Altogether the team made 11 recommendations to change BLM wild horse roundup procedures.
Abbey said he is “instituting a proactive process for conducting internal reviews of many aspects of the program to ensure that we are moving toward the ‘new normal’ of wild horse and burro management.”
Wild horse protection organizations had mixed responses to the BLM review.
“This review is a first step in addressing the cruelty that is pervasive in the BLM’s wild horse and burro program, and we commend the BLM review team for its honesty,” said Suzanne Roy, director of the Americas Wild Horse Preservation Campaign, a coalition of more than 40 groups that includes the American Society for the Prevention of Cruelty to Animals.
Anne Novak, founder of the California-based advocacy group Protect Mustangs questioned BLM’s definition of inhumane?”
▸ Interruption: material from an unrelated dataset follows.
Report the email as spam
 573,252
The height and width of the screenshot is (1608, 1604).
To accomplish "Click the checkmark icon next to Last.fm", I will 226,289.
Laura Leigh, from the Wild Horse Freedom Federation said, “This is just words, not action. They say, ‘We found this wrong, but we did nothing wrong,’ which is typical BLM contradictory speech.”
The government’s wild horse program began in 1971 as a way to “protect wild horse herds and the rangelands that support them.” Animal rights advocates have long complained that the roundups are cruel because they traumatize the horses and many are injured or killed.
About 33,000 wild horses live in 10 Western states and half of those are located in Nevada. Another 40,000 have been rounded up and live in government owned facilities.